あまりにも堂々とした発言だったので芹菜の動きも止まる。
3秒だけだったが。
「……くたばれエロ野郎ぉぉッ!」
「がふゥ!?」
瞬く間に彼の体は宙に投げ出された。
芹菜が右ストレートを顔面にぶち込んだからだ。
武力順位2位は伊達ではない様で最麻の体は数m先、もしかしたら10m以上行くかも知れないぐらいの距離まで吹き飛ばされる。

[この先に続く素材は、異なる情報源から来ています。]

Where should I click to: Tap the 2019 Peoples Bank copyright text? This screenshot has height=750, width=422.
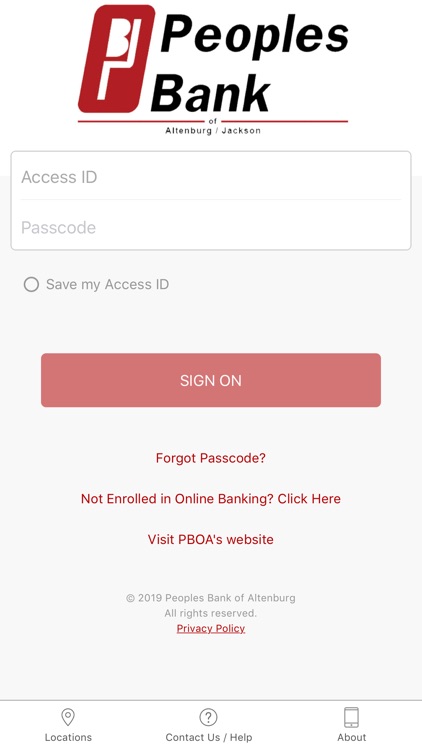(211, 598)
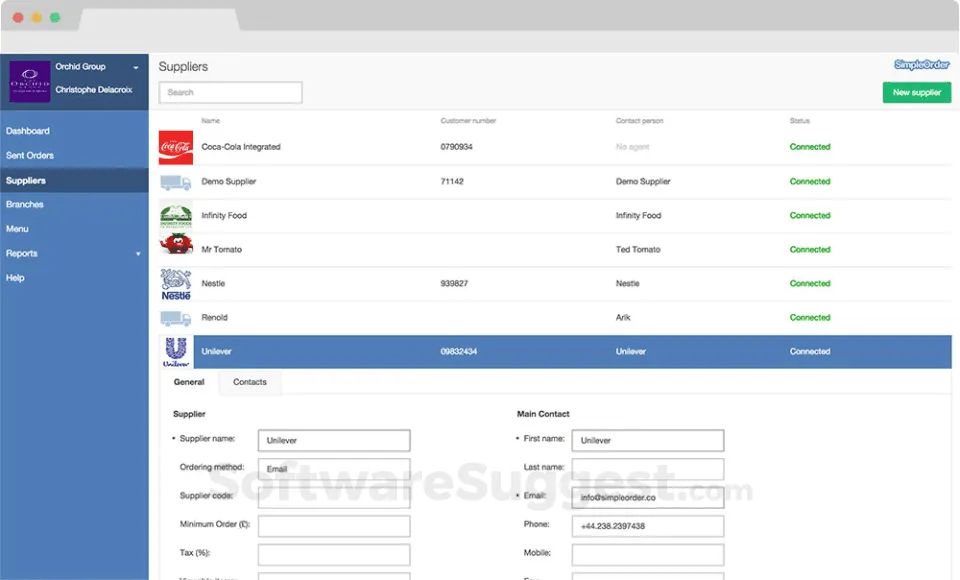Expand the Reports sidebar section
Image resolution: width=960 pixels, height=580 pixels.
pos(137,253)
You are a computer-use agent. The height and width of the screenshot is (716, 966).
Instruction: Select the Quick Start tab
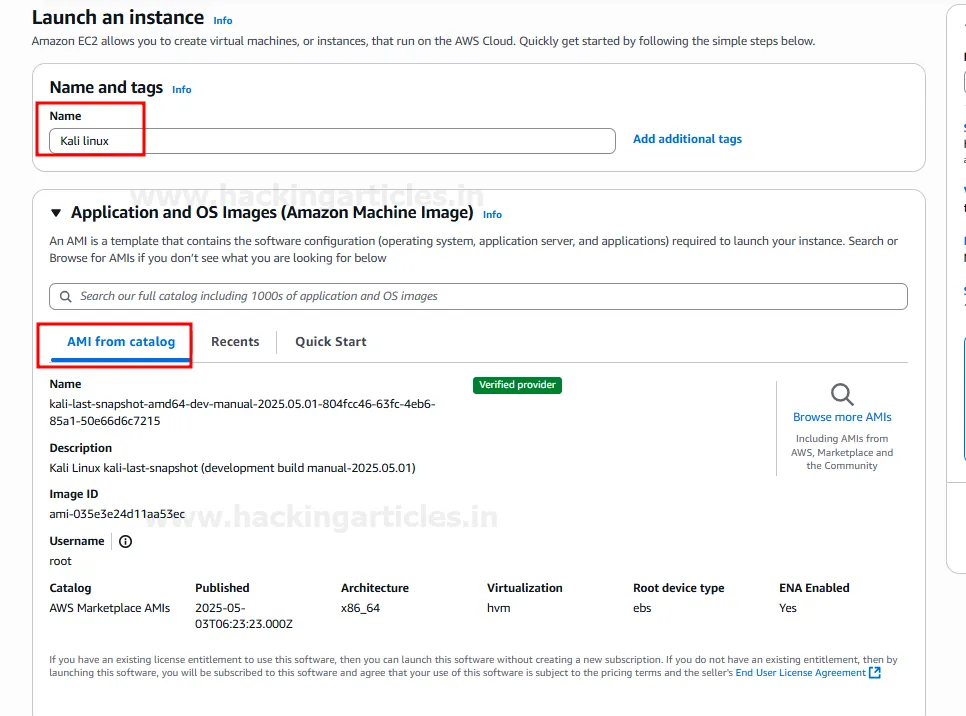[330, 342]
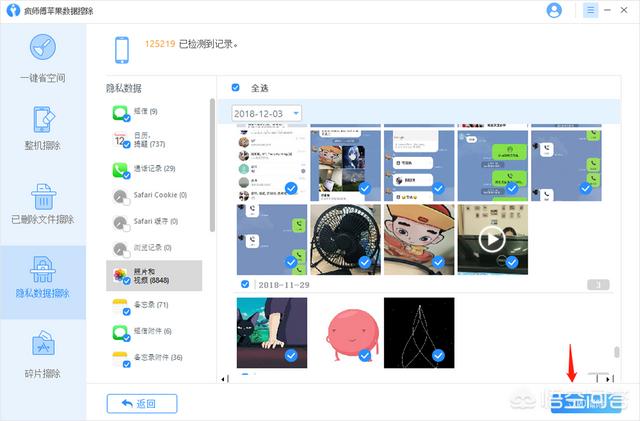Viewport: 640px width, 421px height.
Task: Click the 返回 back button
Action: pos(142,403)
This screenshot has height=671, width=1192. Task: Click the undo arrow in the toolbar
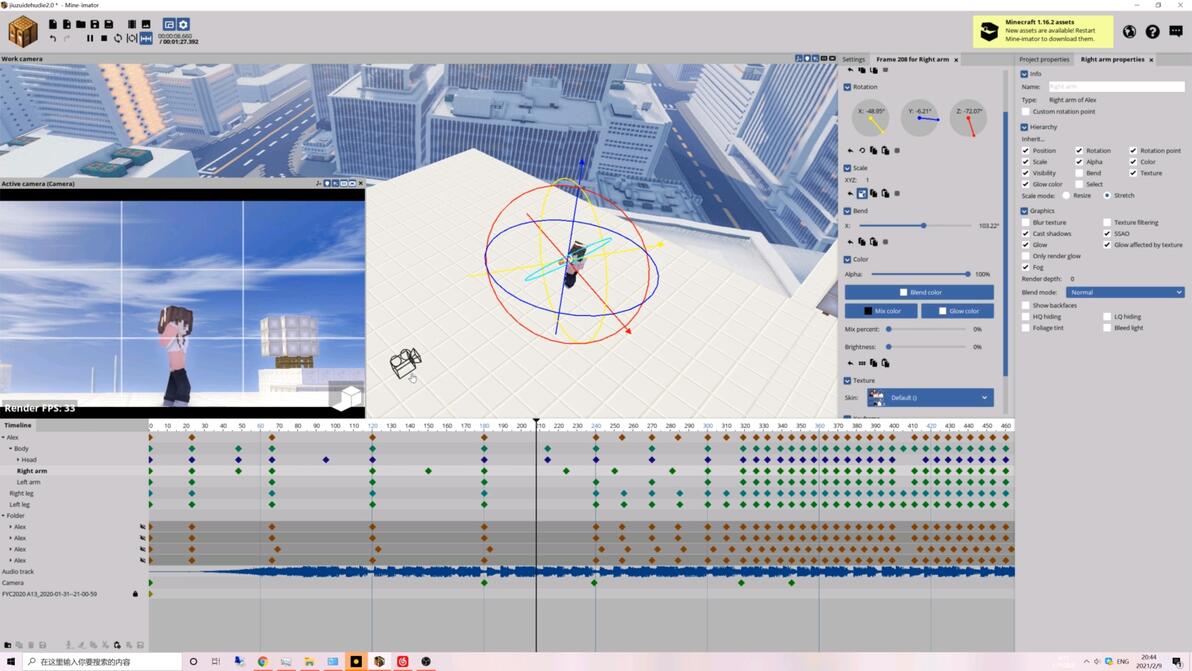pos(53,38)
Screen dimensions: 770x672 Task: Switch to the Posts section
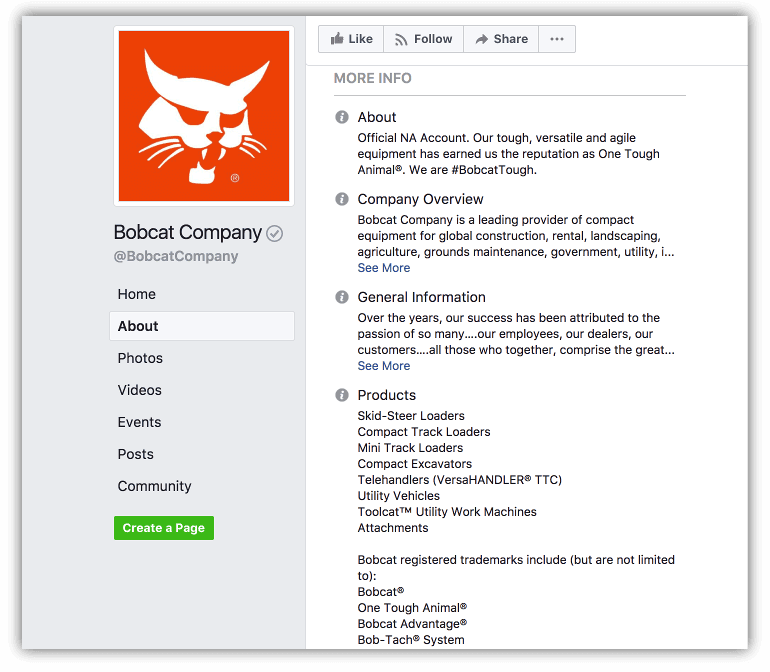[136, 454]
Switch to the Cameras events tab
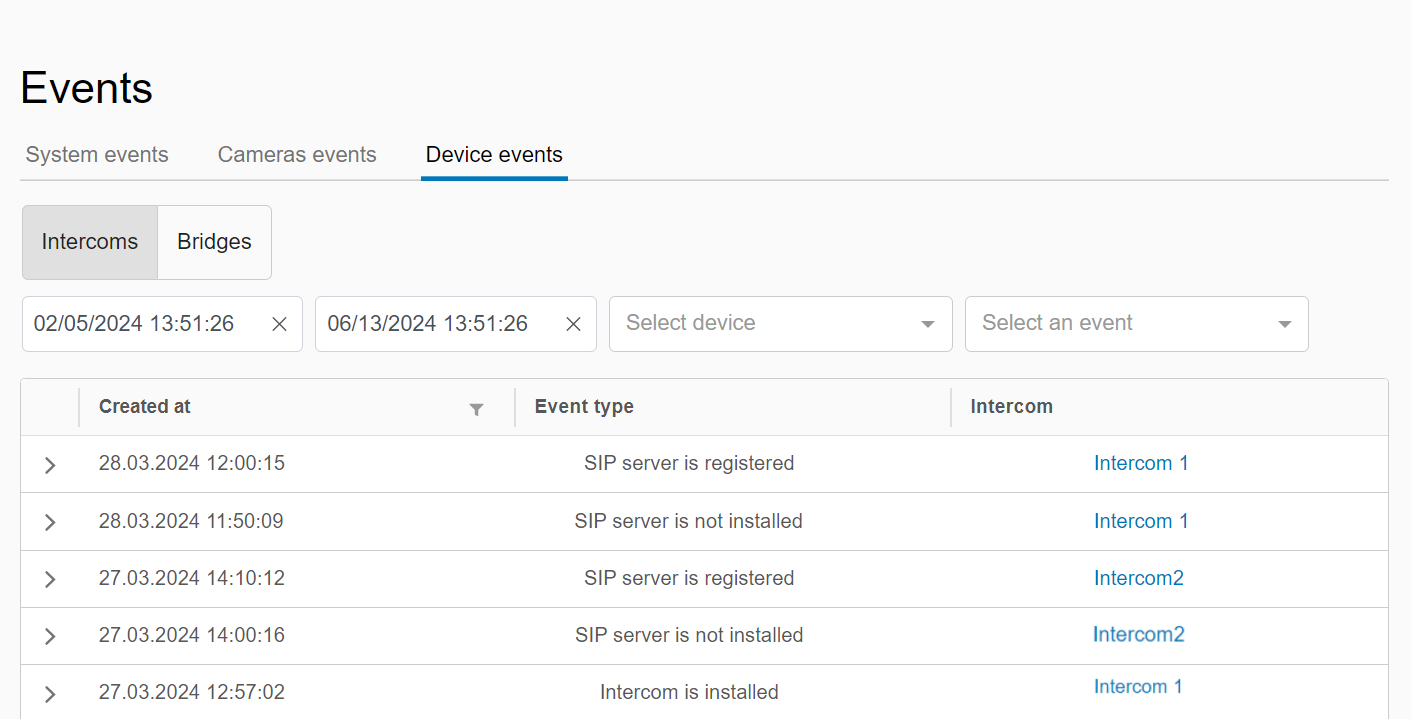Viewport: 1411px width, 719px height. 297,155
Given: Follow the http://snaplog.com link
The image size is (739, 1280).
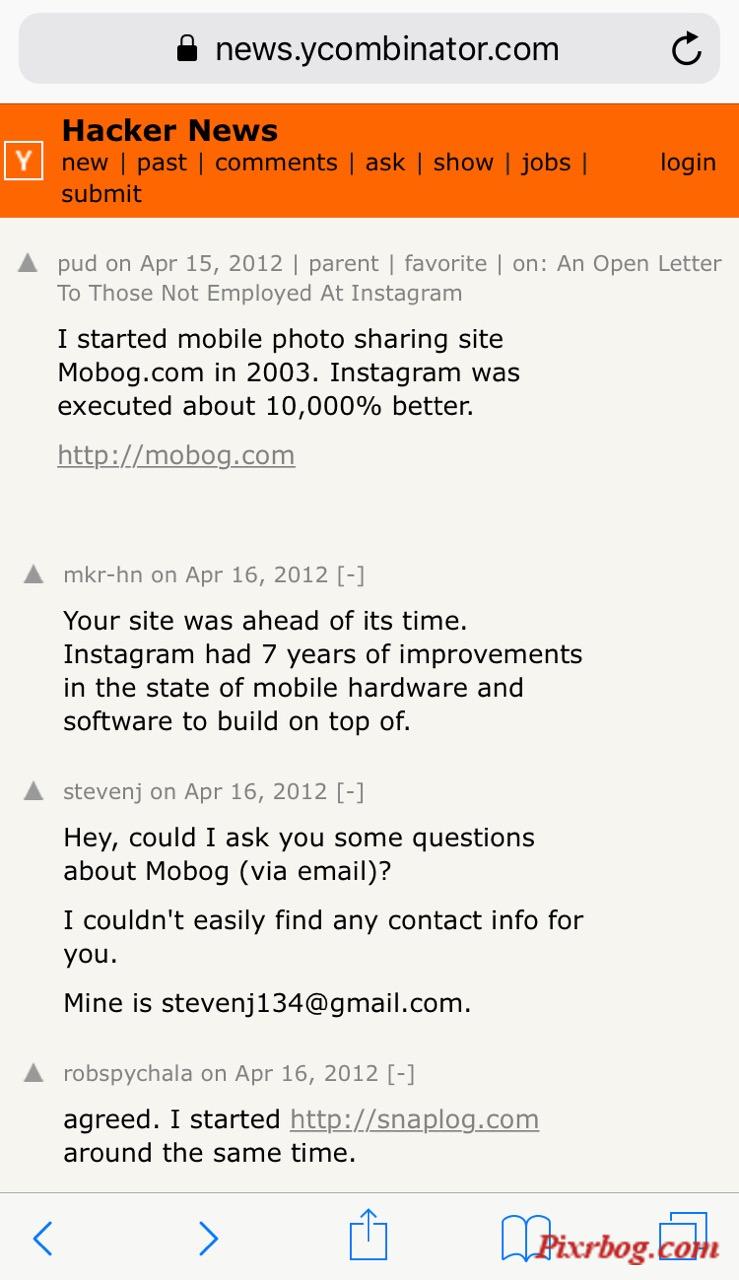Looking at the screenshot, I should click(414, 1119).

だが、それでも芹菜は半ば呆れた顔で飛ばされた最麻を見ていた。
「まったく……普通の人間なら気絶するような一撃なんだけど、なんであなたは立っているのよ……」
彼はほぼ無傷といった具合で立ち上がっていた。
防御をしていたわけではない、生身の体で受けていたのにだ。
最麻はパン、と服に付いた埃などを払い落とすと笑みを崩さないまま言った。
「そりゃ僕って人十倍打たれ強いし」
「それを言うなら人一倍じゃないの……? ま、どっちでもいいけどさ。どんなに体を鍛えていても今のは普通の高校生なら、特に武力順位912人中167位っていう凡人のようなあなたなら少なくとも悲鳴を上げててもいいはずなのよ」
「いや、だから僕はただ打たれ強いだけだって」
ぶんぶんと、腕を振って否定する最麻。
これ以上面倒くさい事に巻き込まれたくなかったからだ。
「ふーん……。まだ納得できていないけどそろそろチャイムが鳴るし……今日のところは許しといてあげるわ」
今日のところは……って次もあるのかよ。
と、最麻は心の中で落胆する。
「じゃー僕も帰るか」
若干ふらつきながら階段に向かう最麻。
どうやら少しは芹菜の攻撃が効いていた様だ。
「あ、そーだ」
「……どーした?」
階段に上がろうとした最麻を芹菜が止める。
彼女はあきらかに挙動不審な様子で少し離れた所にある地下校舎を指差し、
「きょ、今日の午後6時からちょっと仕事があるんだけど手伝ってくれない?」
最麻は首を傾げたが、
「……まー僕もたぶん今日補習だし、そんくらいの時間になりそうだからいいよ」
「ほ、本当に? 来なかったら承知しないわよ!」
そういい残して芹菜はそそくさと帰っていく。
最麻はまだ、この事が物語のきっかけになることに気付いていなかった。
若干進展があったと思われしRank.2です。
つーか最麻、離れてても距離測れるってもはや天才以上ですよね。
どーでもいいですが、個人的に(まだ2話目ですが)好きなのは瀬田君です。